Article:
________________

It's definitely possible to solve this problem rigorously and completely, though I don't know of a way to do it without support from the kernel. On illumos systems, the service restarter ("svc.startd") provides a complex restart policy for user-defined services. I believe the restarter itself is restarted blindly by init, and init is restarted blindly by the kernel. If the kernel dies, the whole system is rebooted. In this way, if any software component in the chain of restarters fails, the system still converges to the correct state.

akira2501 · on Aug 15, 2015

If you're having hardware memory issues, your system is already in an undefined and unstable state.

If you send it a SIGTERM, it runs your shutdown scripts and reboots. If you send it a SIGKILL, your kernel will panic. As far as I remember, this isn't any different from init.

The OOM killer will _never_ take PID 1.

In runit all PID 1 has to do is run the service scanner. All that has to do is open directories and fork/exec the individual service managers. If it fails, it will try again in 1 second, forever. No complex logic needed. Just keep trying. In practice, it works surprisingly well.

If the individual service managers fail to run the startup script, it will try again in 1 second, forever. It works very will for most situations, but you _can_ customize this behavior easily. This simplicity is really helpful in an actual emergency because you don't get emergent behavior, like init deciding that your service is flapping and holding it down for 5 minutes.

Anecdotally, I've been using runit exclusively on all my systems (around 25 physical systems and 20-100 virtual ones depending) for at least 8 years now and I've never had a single issue.

________________

Collected data

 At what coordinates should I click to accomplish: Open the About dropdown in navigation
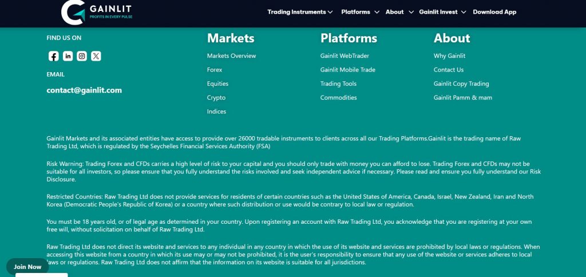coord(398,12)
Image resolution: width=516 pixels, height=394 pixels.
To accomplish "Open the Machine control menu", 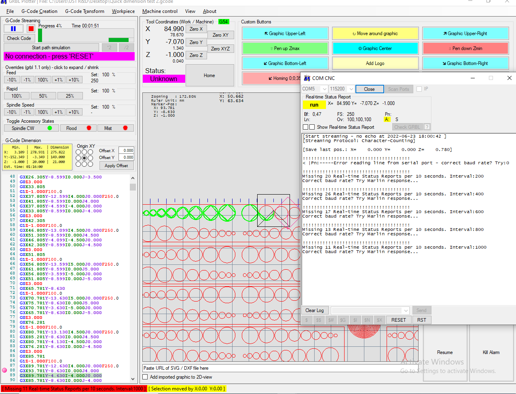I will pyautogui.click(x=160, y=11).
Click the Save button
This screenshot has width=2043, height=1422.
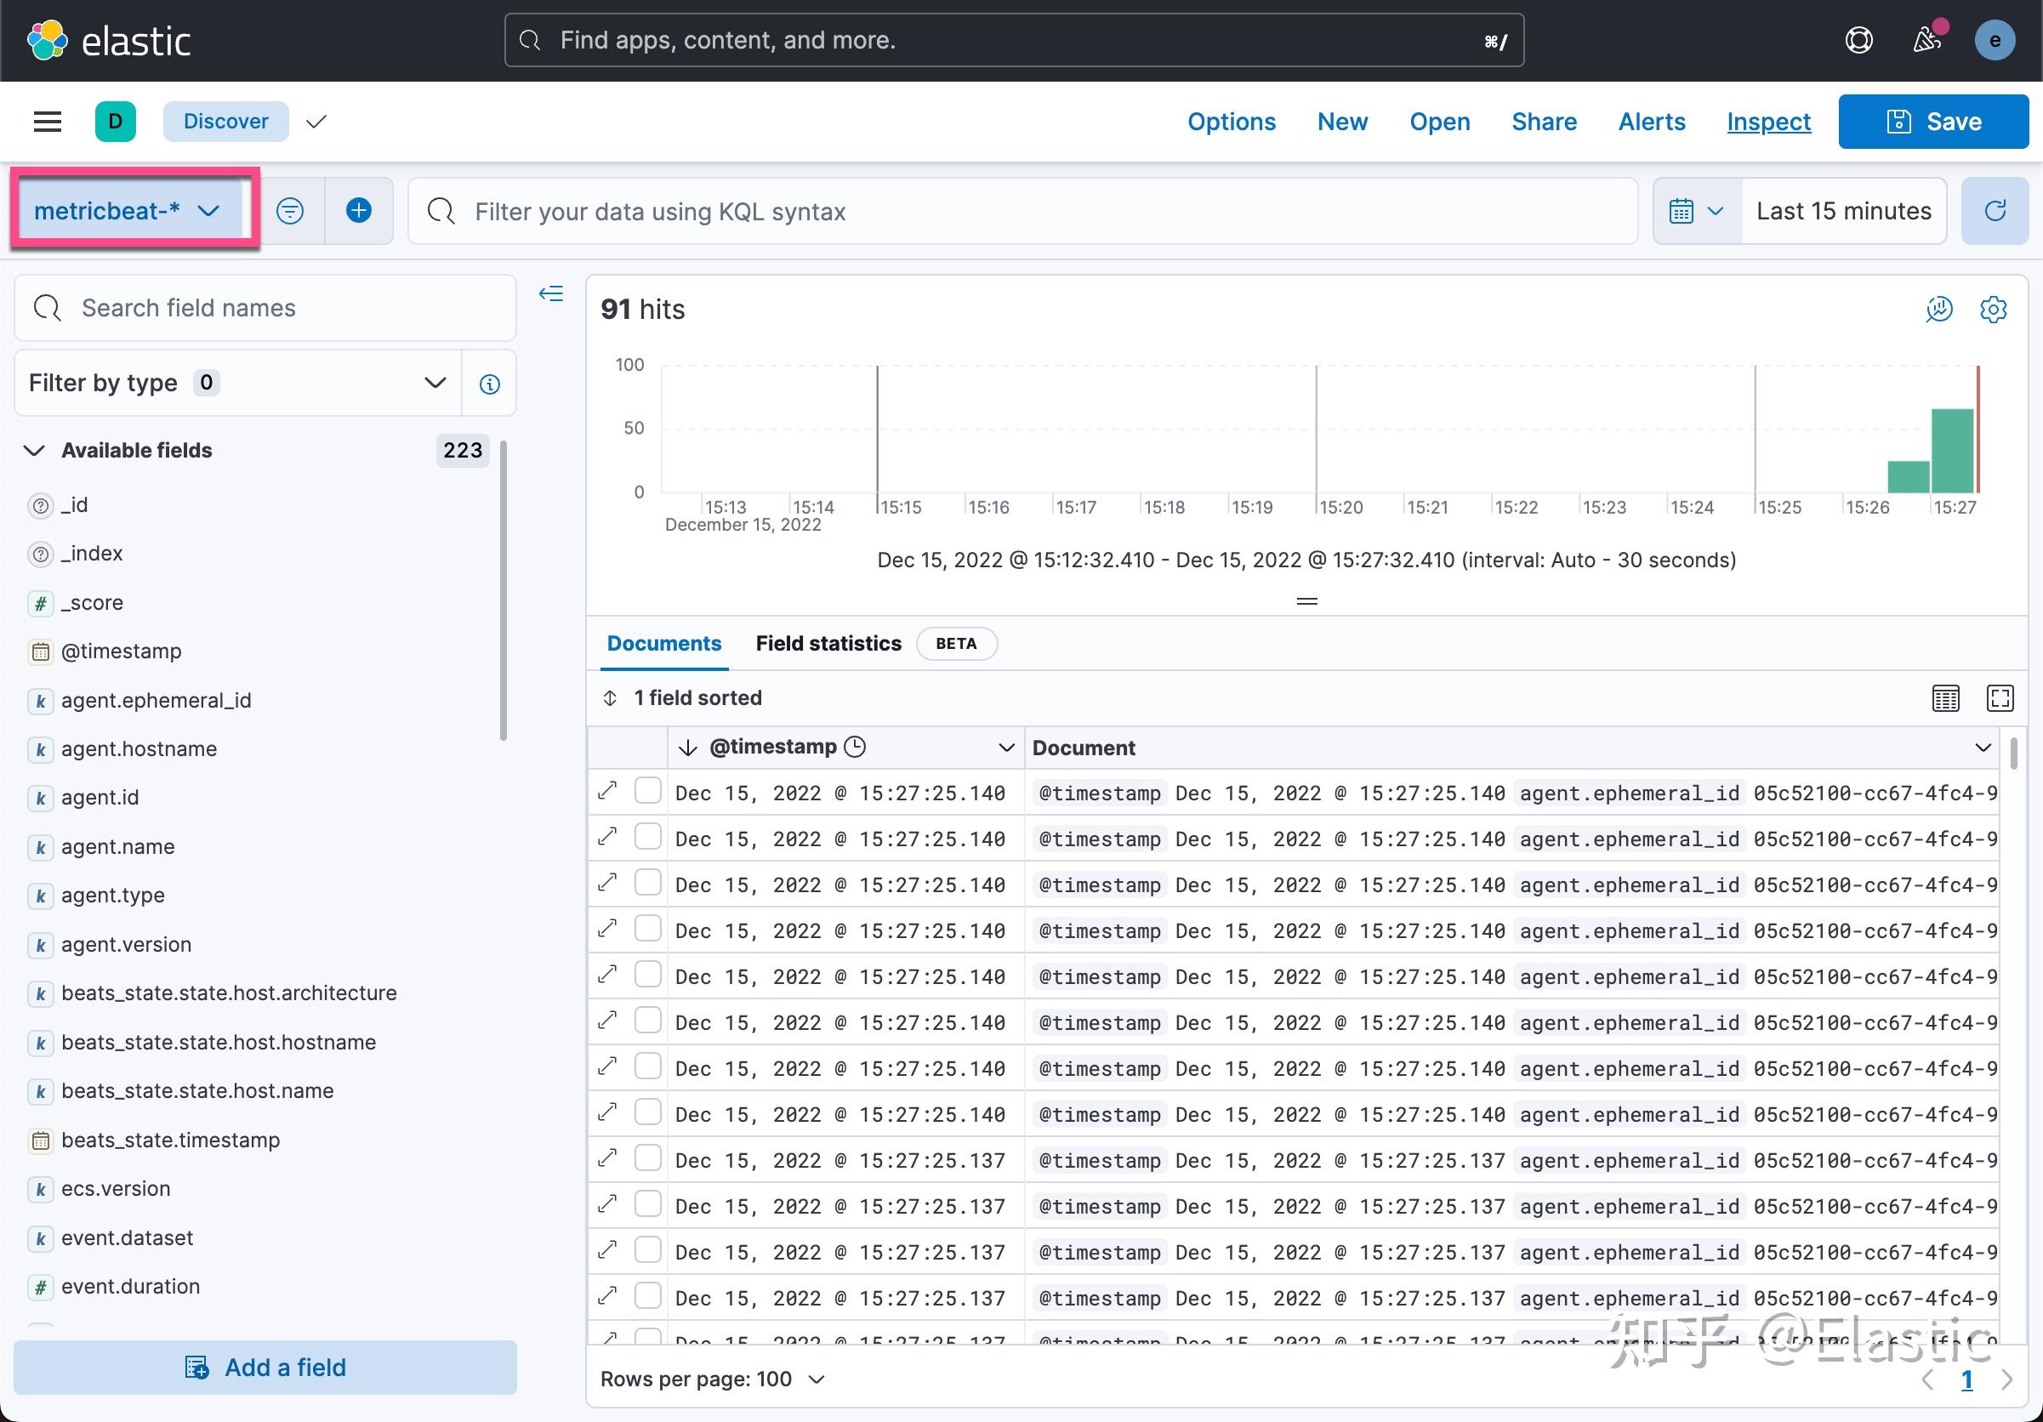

________________

Copy everything from "The OOM killer" down to "a single issue." in the thread about init and service restarts.

The OOM killer will _never_ take PID 1.

In runit all PID 1 has to do is run the service scanner. All that has to do is open directories and fork/exec the individual service managers. If it fails, it will try again in 1 second, forever. No complex logic needed. Just keep trying. In practice, it works surprisingly well.

If the individual service managers fail to run the startup script, it will try again in 1 second, forever. It works very will for most situations, but you _can_ customize this behavior easily. This simplicity is really helpful in an actual emergency because you don't get emergent behavior, like init deciding that your service is flapping and holding it down for 5 minutes.

Anecdotally, I've been using runit exclusively on all my systems (around 25 physical systems and 20-100 virtual ones depending) for at least 8 years now and I've never had a single issue.